▸ Série d'exercices:
(a) Retapez à l'identique un passage du texte extrait : commencez aux mots « L’homme insiste de » et arrêtez-vous après « fait que commencer. ».
(b) D'après le texte extrait, quel mot de sécurité Jessica choisit-elle ?

▸ Texte extrait:
####################
Sur place, ils discutent brièvement de BDSM (sigle signifiant bondage, domination, soumission, sado-masochisme). Ben Maier explique être « dom » – un dominant – alors que Jessica croit être une « sub » – une soumise. Mais Jessica est très claire : elle ne veut pas avoir de relation sexuelle. Elle l’a d’ailleurs répété toute la soirée.

Ils commencent à s’embrasser. Quand Ben Maier se fait insistant, Jessica lui dit qu’ils devraient choisir un « safeword » – un mot de sécurité pour mettre fin à une séance de BDSM. Elle choisit « iceberg ».

L’homme insiste de plus en plus. Jessica le rappelle sans cesse à l’ordre. Elle a un « drôle de sentiment ». Soudain, tout chavire. Ben Maier lui assène une claque au visage extrêmement brutale. Puis une seconde. « Non », répète Jessica. « Iceberg », supplie-t-elle. L’homme ricane. « Non, tu ne peux pas dire iceberg maintenant », réplique-t-il.

« Je vais être violée ce soir », se dit Jessica, tétanisée. Elle ne cesse de répéter « iceberg », son mot de sécurité. Chaque fois, son bourreau rigole et lui crache au visage. Il est trop tard, lui dit-il.

Son cauchemar ne fait que commencer.
####################
▸ Données enregistrées:
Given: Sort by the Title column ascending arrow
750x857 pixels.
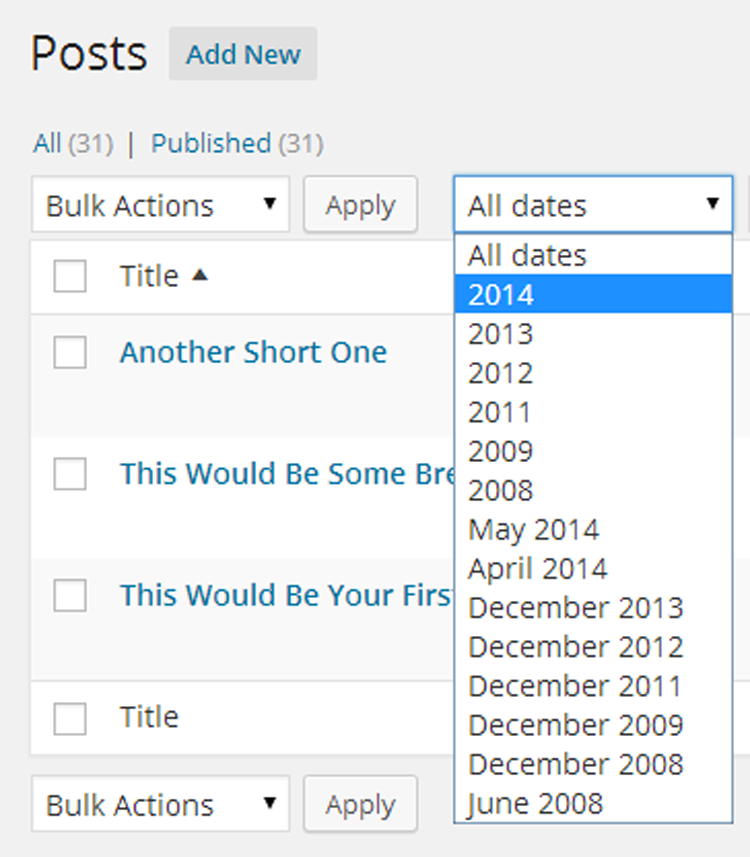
####################
▸ Réponses dans l'ordre:
(a)
L’homme insiste de plus en plus. Jessica le rappelle sans cesse à l’ordre. Elle a un « drôle de sentiment ». Soudain, tout chavire. Ben Maier lui assène une claque au visage extrêmement brutale. Puis une seconde. « Non », répète Jessica. « Iceberg », supplie-t-elle. L’homme ricane. « Non, tu ne peux pas dire iceberg maintenant », réplique-t-il.

« Je vais être violée ce soir », se dit Jessica, tétanisée. Elle ne cesse de répéter « iceberg », son mot de sécurité. Chaque fois, son bourreau rigole et lui crache au visage. Il est trop tard, lui dit-il.

Son cauchemar ne fait que commencer.

(b) Elle choisit « iceberg ».